An observational, analytic and descriptive study was conducted in Venezuela. 36 patients harboring the EGFR mutation were submitted to chemotherapy or tyrosine kinase inhibitors. The primary endpoint was the determination of the clinical benefit in terms of progression free survival according to the first line therapy.
From a total of 296 patients with lung adenocarcinoma, the mutation rate was 12.2%. The EGFR mutation was found more frequently in patients with adenocarcinoma histology, males, less than 65 years old and those who were former smokers or nonsmokers. The most common type of mutation of the EGFR was found in the EXON 21, followed by EXON 19. 31 of these patients received first-line treatment with chemotherapy and 5 with tyrosine kinase inhibitors. The median progression-free survival for patients receiving tyrosine kinase inhibitors was 10 months and for those who received chemotherapy was 6 months. These findings were statistically significant (p = 0.03). Regarding the overall survival, no statistical significance was found, probably due to the crossing-over of the treatment.

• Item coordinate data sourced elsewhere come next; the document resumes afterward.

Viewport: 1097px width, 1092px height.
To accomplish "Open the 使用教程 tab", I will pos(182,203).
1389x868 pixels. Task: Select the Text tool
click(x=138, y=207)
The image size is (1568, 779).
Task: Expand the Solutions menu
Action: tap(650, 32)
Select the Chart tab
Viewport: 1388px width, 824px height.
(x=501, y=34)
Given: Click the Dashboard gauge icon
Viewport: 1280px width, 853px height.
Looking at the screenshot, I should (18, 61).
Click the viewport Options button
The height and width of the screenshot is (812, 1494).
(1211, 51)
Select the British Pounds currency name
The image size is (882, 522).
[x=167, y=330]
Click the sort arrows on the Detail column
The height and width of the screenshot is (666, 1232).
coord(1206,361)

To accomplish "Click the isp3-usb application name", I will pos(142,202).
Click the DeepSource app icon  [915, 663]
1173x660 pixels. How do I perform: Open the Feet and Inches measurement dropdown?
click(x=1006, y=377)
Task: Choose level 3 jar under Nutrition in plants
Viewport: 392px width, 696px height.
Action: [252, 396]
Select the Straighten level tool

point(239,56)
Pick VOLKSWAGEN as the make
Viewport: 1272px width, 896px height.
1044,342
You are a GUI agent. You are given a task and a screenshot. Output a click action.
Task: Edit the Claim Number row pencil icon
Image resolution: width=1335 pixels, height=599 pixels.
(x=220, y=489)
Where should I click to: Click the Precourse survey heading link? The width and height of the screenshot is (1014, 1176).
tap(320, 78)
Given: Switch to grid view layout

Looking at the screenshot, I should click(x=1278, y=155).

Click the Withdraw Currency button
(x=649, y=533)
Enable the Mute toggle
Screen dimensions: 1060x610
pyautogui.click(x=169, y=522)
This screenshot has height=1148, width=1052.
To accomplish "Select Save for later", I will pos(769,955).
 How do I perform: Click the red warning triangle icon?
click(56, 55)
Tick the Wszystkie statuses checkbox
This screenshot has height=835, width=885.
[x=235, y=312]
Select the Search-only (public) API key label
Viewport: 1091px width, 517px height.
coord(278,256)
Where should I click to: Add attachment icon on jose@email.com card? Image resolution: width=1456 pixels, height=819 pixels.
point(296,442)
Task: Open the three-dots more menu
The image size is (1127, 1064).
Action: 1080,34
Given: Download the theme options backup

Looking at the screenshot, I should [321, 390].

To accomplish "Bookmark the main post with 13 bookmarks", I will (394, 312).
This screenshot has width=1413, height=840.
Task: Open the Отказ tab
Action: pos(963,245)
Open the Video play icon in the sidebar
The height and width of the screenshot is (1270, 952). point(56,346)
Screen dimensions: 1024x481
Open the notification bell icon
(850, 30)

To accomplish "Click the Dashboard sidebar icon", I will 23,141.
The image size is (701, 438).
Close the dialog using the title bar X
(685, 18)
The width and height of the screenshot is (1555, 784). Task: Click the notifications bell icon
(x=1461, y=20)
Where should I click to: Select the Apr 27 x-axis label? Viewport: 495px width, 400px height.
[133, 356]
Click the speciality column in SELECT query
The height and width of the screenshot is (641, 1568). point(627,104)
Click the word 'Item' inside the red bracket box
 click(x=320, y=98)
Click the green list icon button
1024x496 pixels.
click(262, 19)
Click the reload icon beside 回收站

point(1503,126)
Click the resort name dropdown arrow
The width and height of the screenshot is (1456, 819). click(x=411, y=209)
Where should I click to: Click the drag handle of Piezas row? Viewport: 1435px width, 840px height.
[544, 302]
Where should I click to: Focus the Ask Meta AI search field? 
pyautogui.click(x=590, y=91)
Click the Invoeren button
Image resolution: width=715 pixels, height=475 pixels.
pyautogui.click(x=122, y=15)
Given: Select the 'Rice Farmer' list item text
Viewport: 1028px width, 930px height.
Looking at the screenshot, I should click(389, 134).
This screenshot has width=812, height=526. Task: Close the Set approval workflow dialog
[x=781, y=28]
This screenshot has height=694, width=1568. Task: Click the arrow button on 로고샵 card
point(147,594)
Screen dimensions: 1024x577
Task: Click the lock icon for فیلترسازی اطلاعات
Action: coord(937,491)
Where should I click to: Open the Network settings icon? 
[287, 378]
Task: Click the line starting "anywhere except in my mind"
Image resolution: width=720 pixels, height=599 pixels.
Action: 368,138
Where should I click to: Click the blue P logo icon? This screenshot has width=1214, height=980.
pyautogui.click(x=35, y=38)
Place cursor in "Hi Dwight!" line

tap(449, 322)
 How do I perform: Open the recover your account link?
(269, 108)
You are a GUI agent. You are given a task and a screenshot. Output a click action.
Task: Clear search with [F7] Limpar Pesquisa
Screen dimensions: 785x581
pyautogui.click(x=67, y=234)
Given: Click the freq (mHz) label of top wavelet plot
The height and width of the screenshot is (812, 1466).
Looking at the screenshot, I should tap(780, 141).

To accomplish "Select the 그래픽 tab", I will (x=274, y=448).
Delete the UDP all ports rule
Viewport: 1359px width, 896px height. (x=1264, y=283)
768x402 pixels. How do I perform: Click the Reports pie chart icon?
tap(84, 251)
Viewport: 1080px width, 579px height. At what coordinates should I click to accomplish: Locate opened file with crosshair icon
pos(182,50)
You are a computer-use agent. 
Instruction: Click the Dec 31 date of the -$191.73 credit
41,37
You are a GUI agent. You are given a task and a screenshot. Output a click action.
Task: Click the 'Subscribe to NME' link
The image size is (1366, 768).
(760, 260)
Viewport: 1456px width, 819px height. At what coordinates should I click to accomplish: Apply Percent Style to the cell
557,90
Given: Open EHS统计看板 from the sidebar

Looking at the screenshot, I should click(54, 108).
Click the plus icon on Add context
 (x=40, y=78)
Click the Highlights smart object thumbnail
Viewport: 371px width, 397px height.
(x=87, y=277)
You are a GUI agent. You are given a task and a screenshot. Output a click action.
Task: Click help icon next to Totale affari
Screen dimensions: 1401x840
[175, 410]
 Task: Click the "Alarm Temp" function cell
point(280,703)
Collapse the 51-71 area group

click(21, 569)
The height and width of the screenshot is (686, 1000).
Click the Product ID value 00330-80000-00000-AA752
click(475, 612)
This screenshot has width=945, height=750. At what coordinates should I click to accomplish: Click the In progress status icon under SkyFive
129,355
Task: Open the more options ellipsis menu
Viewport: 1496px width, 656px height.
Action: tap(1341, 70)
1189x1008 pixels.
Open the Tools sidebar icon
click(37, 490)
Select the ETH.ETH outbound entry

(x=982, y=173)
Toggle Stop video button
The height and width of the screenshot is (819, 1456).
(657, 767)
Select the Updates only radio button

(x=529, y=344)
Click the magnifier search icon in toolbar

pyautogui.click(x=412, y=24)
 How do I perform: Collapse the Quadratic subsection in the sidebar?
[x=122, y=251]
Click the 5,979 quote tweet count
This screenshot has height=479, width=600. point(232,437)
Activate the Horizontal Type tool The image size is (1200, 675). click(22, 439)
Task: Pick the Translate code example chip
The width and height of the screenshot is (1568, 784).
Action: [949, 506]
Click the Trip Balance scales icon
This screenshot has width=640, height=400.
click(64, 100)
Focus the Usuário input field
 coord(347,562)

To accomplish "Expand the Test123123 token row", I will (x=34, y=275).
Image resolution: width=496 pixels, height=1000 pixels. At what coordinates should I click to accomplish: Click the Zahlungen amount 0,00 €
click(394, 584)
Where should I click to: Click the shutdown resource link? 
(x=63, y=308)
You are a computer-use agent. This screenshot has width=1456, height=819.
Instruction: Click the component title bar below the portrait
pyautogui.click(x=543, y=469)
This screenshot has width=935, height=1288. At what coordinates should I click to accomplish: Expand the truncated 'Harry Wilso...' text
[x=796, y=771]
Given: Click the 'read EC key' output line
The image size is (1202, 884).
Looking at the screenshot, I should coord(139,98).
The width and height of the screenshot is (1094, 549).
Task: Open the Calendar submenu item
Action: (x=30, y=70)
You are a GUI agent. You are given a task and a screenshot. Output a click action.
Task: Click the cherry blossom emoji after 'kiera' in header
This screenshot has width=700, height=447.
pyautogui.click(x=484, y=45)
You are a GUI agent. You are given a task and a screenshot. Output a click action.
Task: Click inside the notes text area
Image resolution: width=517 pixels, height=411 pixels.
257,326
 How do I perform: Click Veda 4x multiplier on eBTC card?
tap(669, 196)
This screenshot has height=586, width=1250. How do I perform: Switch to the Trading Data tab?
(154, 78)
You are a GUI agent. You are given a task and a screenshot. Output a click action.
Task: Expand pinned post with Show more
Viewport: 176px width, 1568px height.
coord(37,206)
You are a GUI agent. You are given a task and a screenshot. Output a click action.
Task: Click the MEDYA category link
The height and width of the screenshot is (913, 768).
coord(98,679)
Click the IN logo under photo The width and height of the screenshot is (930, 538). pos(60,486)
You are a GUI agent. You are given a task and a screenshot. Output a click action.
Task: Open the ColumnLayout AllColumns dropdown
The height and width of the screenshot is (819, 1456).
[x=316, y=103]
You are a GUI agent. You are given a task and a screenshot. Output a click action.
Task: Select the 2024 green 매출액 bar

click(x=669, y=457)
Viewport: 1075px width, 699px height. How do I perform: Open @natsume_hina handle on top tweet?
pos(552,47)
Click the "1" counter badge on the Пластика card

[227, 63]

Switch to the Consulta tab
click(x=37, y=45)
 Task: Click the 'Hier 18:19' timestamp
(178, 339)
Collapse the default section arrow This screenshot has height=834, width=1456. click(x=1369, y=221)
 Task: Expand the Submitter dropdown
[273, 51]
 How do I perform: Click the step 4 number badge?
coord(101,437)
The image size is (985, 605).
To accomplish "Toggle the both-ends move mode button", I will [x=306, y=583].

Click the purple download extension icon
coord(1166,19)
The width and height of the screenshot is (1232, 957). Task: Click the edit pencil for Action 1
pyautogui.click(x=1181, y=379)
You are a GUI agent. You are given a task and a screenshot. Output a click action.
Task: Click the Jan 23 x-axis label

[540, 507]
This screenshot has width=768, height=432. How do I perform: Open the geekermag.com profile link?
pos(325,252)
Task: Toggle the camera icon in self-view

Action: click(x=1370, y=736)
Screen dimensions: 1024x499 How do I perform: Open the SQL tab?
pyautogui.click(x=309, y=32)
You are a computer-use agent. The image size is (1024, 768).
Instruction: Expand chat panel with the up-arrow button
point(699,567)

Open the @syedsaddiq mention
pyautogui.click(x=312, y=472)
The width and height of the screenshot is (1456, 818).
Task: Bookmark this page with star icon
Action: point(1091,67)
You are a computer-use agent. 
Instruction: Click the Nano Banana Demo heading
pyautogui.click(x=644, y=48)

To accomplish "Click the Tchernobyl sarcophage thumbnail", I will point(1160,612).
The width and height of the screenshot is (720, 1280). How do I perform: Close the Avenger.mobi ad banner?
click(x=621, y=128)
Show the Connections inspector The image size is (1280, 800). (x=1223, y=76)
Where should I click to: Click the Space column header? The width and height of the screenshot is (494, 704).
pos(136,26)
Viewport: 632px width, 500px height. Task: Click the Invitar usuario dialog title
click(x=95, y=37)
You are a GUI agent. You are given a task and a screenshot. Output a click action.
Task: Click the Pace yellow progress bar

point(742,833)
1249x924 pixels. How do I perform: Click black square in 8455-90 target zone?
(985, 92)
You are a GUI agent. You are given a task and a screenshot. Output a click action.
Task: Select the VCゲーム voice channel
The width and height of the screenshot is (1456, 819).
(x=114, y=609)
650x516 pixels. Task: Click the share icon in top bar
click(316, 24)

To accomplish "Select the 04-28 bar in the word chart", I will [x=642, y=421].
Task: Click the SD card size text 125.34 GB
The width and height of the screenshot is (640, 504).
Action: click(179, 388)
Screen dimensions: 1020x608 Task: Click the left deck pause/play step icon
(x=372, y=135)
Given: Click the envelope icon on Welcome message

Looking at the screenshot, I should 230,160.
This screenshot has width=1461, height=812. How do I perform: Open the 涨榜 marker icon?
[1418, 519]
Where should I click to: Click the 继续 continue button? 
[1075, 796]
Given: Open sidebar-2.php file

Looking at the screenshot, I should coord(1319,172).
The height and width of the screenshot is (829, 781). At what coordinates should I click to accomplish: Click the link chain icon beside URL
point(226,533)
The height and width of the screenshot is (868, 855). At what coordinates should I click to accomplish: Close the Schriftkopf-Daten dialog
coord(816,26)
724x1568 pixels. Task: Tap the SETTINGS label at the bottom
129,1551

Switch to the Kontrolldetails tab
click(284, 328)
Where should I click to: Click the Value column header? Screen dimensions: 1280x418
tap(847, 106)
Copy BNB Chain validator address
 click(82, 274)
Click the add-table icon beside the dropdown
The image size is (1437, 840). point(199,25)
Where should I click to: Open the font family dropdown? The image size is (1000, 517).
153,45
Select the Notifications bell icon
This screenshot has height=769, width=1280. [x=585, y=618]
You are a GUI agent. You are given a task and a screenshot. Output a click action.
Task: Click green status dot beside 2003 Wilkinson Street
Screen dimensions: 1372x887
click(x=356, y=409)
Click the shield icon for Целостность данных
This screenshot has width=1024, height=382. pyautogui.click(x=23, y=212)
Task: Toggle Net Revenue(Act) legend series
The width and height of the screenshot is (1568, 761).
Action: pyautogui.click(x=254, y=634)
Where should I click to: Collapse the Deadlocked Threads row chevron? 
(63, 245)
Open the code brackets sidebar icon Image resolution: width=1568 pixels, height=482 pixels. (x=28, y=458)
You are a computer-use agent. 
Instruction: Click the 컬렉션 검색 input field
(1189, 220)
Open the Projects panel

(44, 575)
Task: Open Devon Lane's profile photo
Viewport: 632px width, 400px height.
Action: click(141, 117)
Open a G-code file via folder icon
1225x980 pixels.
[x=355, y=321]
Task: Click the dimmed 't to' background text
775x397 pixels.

The clinical benefit evidenced in Venezuelan patients harboring the EGFR mutation when treated with tyrosine kinase inhibitors in first and second line, was superior to the one shown by patients who received chemotherapy. These results are similar to those evidenced in clinical trials done worldwide. On this basis, we concluded that tyrosine kinase inhibitors should be used as first-line treatment in patients with EGFR mutation or during the course of their disease.